Teaching Exuberant Ctags to Support New Languages

Exuberant Ctags is a wonderful tool that I use to help navigate source code, e.g. finding function definitions. It supports many programming languages but also allows you to extend its understanding of those languages. I have written about how you can add new ‘rules’ for Lua and for PHP.

But what if Ctags has no support for a language? You can still use the program to create tags if you ‘teach’ Ctags about the language. Today I will explain how to do so.

The Goal

Exuberant Ctags can already create tags for build scripts written for GNU Make. For example, it recognizes variables that you can write in Make files. In this article I will demonstrate how to configure Ctags to understand new languages by using Tup as the example language. Tup is also a build tool like GNU Make and has similar concepts about variables, ‘targets’, and so on.

So the goal in this article will be to make Ctags understand how to build tags about the data in Tup files.

The Example Tup File

By the end of the article we want Exuberant Ctags to extract useful tags from this file:

######################################################################
#
# This Tup file compiles PHP Mode for GNU Emacs, available at:
#
#     https://github.com/ejmr/php-mode
#
# It will byte-compile all of the Emacs Lisp code for the project.
#
######################################################################

# The path to Emacs itself.
EMACS := /usr/local/bin/emacs

# Flags to give Emacs when compiling each individual Elisp file.
FLAGS += -Q
FLAGS += -L .
FLAGS += -batch
FLAGS += -f batch-byte-compile

# The source files we want to compile.
SOURCES += php-mode.el
SOURCES += php-mode-test.el

# This is the one and only 'rule' in our Tup file, which compiles all
# of the sources listed above.
: foreach $(SOURCES) |> ^ Compiling %f^ $(EMACS) $(FLAGS) %f |> %B.elc

Beginning the Configuration

First we need to find the configuration file for Ctags. For example, I use /home/eric/.ctags. The part of the manual in that link will help you decide what file to use or create. The contents we will write, however, will be the same in any case.

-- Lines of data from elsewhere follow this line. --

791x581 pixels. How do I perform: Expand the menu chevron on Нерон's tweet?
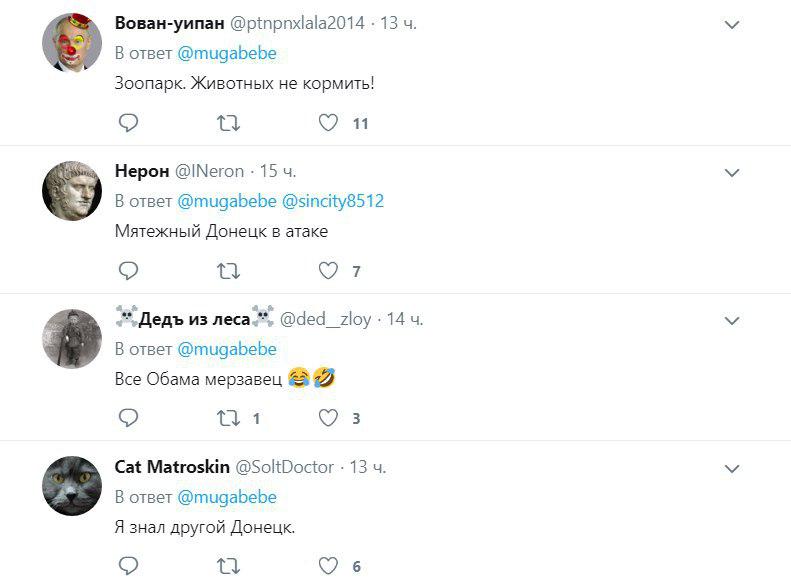pos(732,173)

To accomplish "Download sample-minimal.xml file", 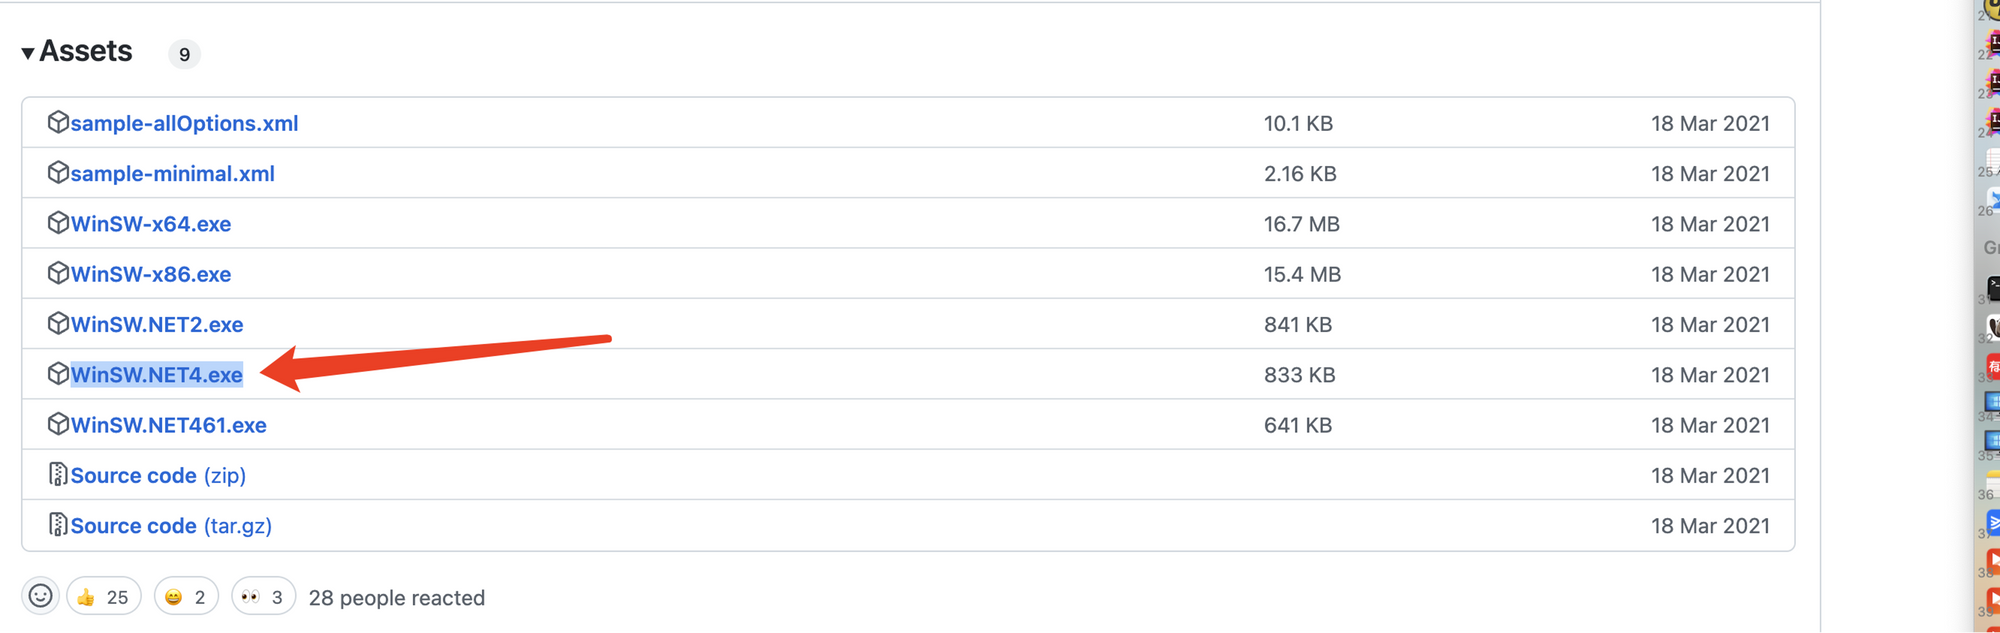I will pyautogui.click(x=173, y=173).
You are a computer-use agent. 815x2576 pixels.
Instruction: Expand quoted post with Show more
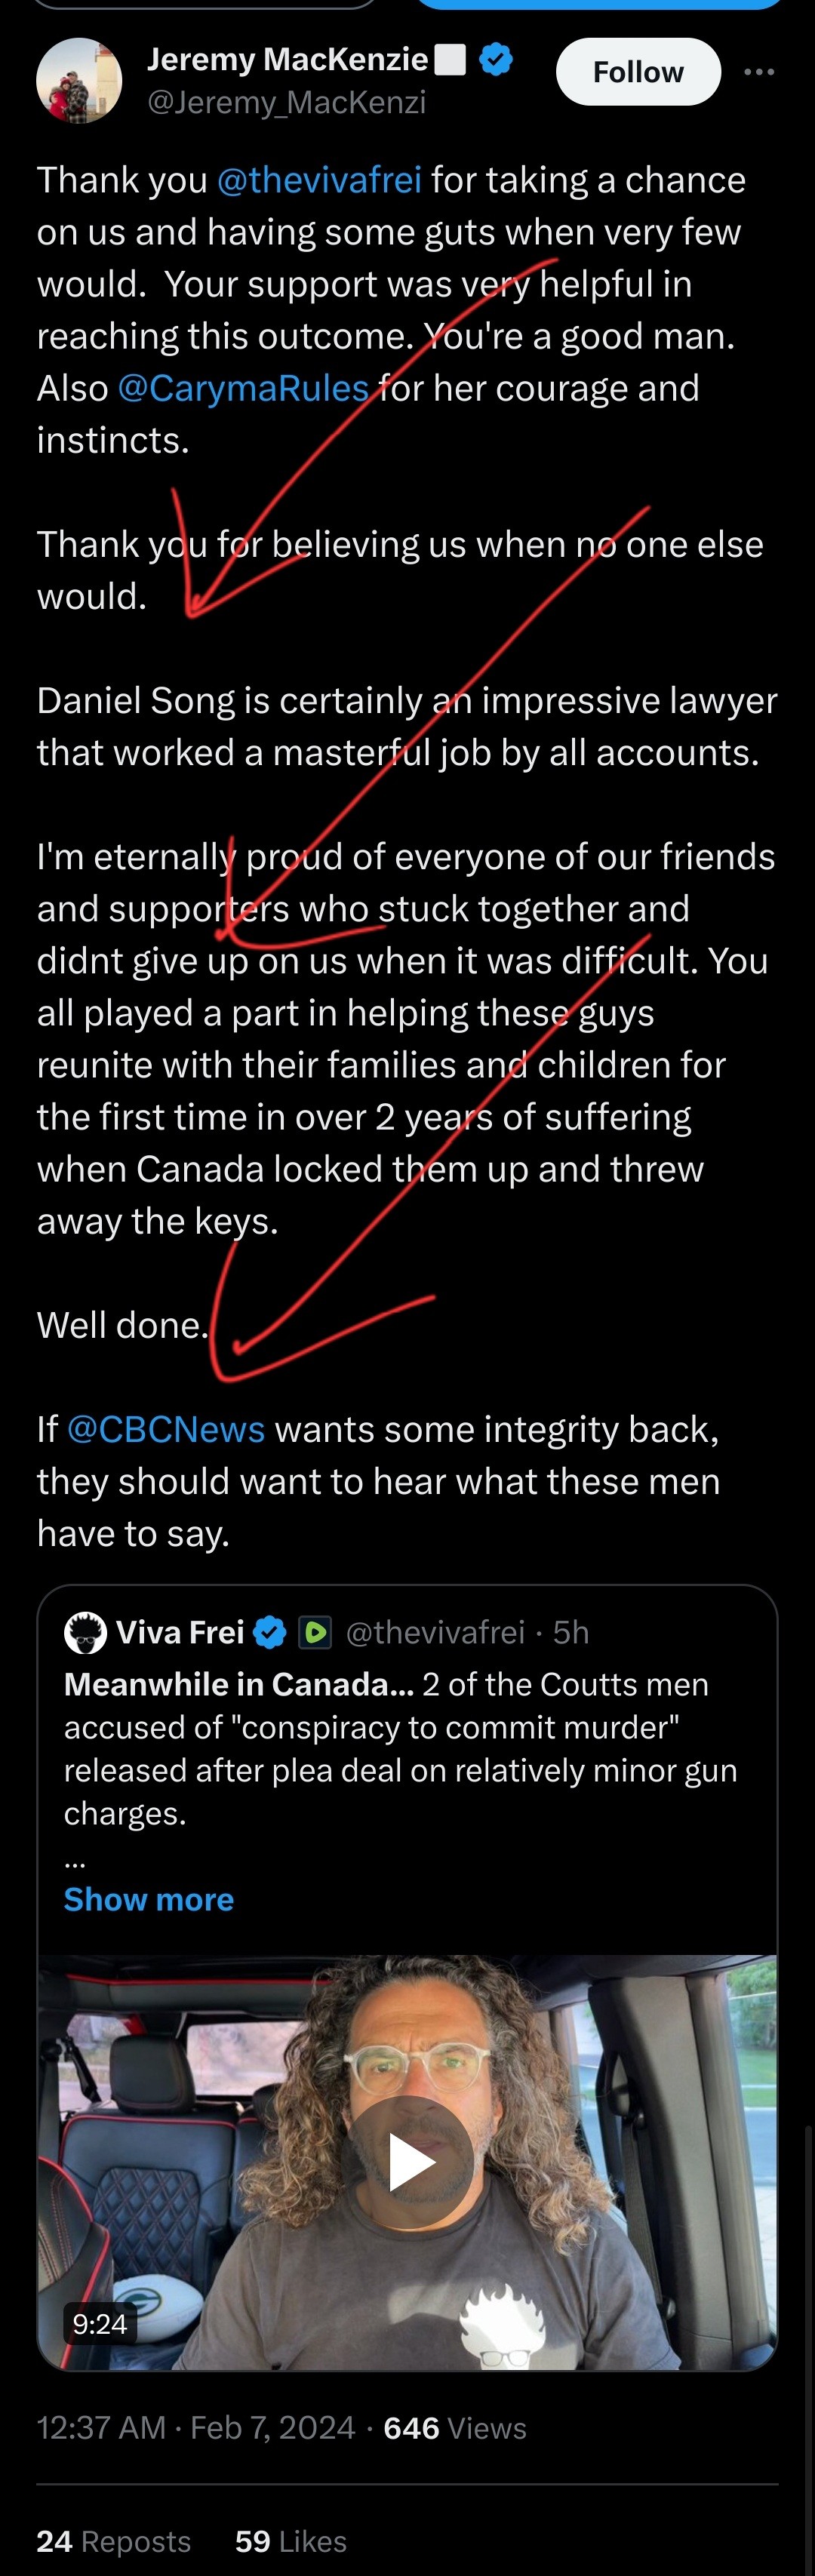tap(149, 1899)

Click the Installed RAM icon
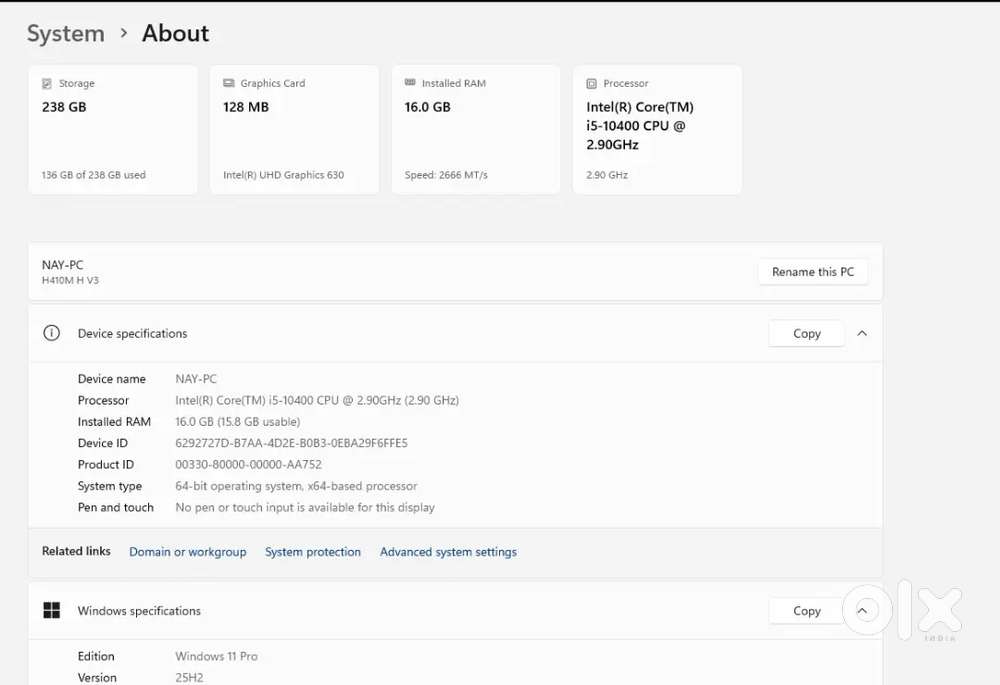pos(410,83)
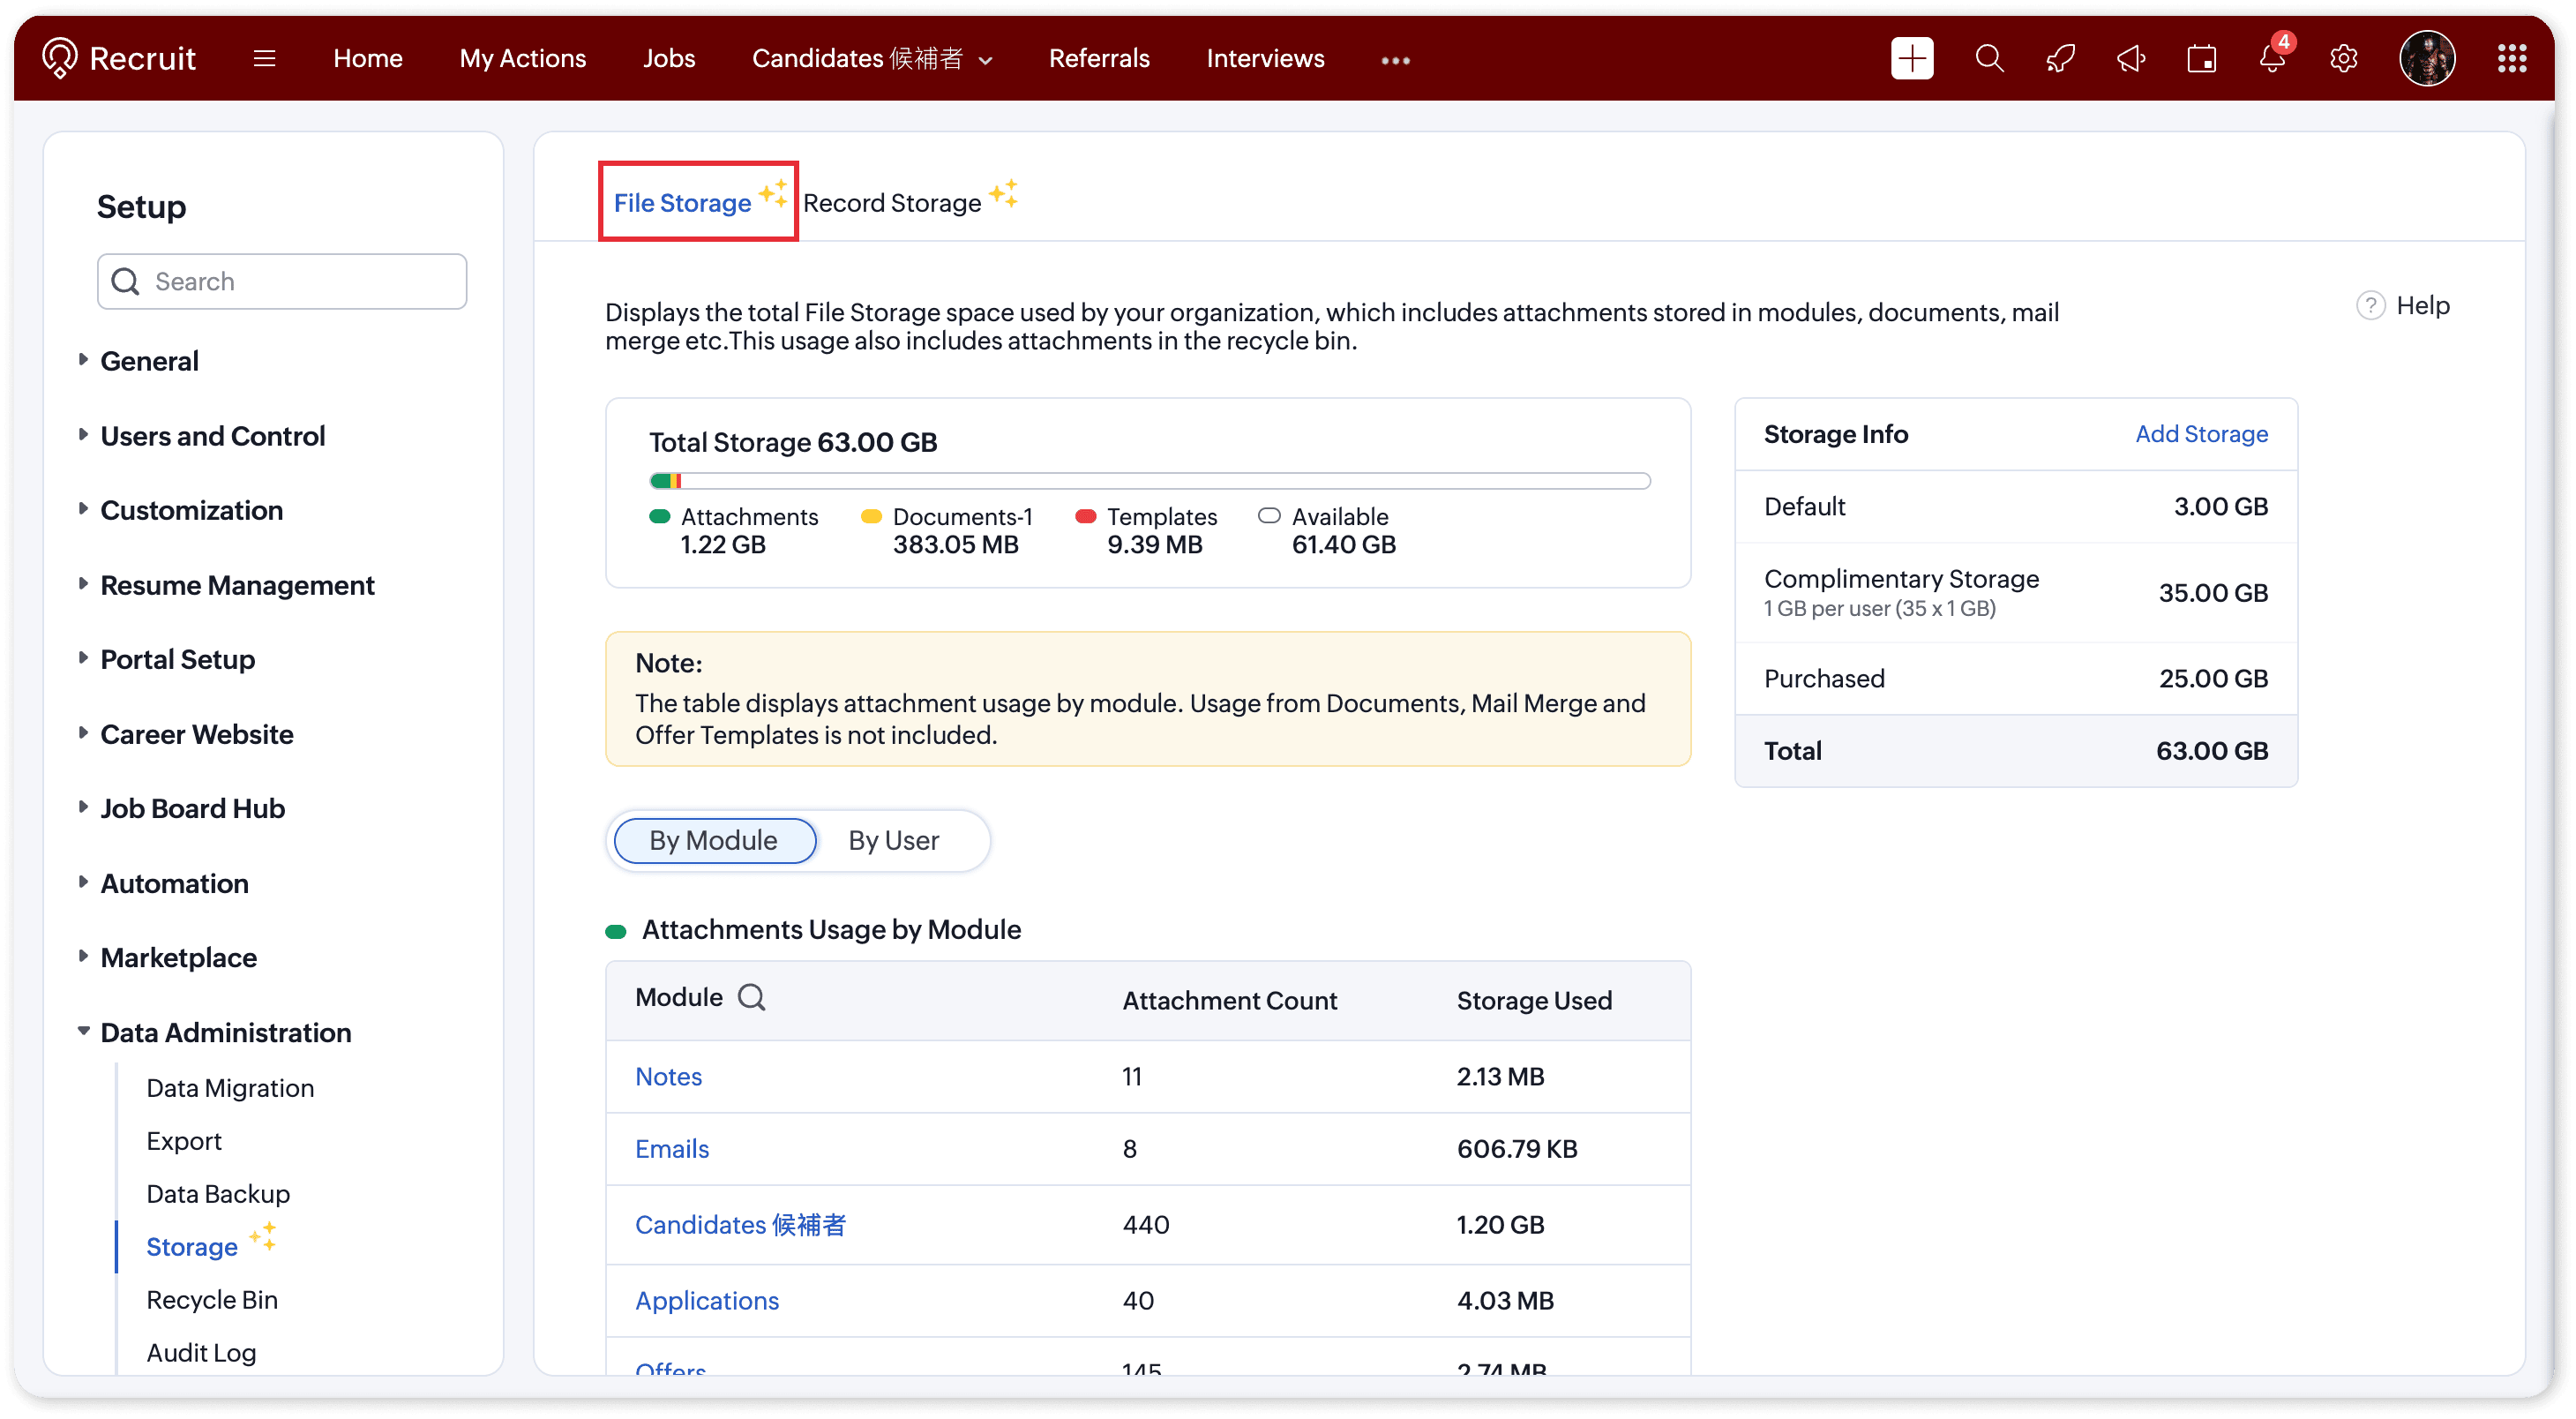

Our Ctags configuration file will consist of command-line options that we could type every time we run the program, but that would be tedious. It is useful, though, to keep the manual at hand since we will be writing those command-line options into our configuration file.

The first thing we must define is the name of the language, like so:

--langdef=tup

This tells Exuberant Ctags that we are defining support for the tup language, and then we can use the name tup with other command-line options. For example, we can tell Ctags which files are Tup files.

--langmap=tup:(Tupfile)
--langmap=tup:+.tup

The value to --langmap has this format: language:pattern. For the language part we use tup since that is the value we gave to --langdef. Then we have the value (Tupfile), telling Ctags that it should parse any file named Tupfile using the patterns we will later define for the tup language. Note that we must wrap the name of file in parentheses; Ctags would give us an error if we wrote --langmap=tup:Tupfile.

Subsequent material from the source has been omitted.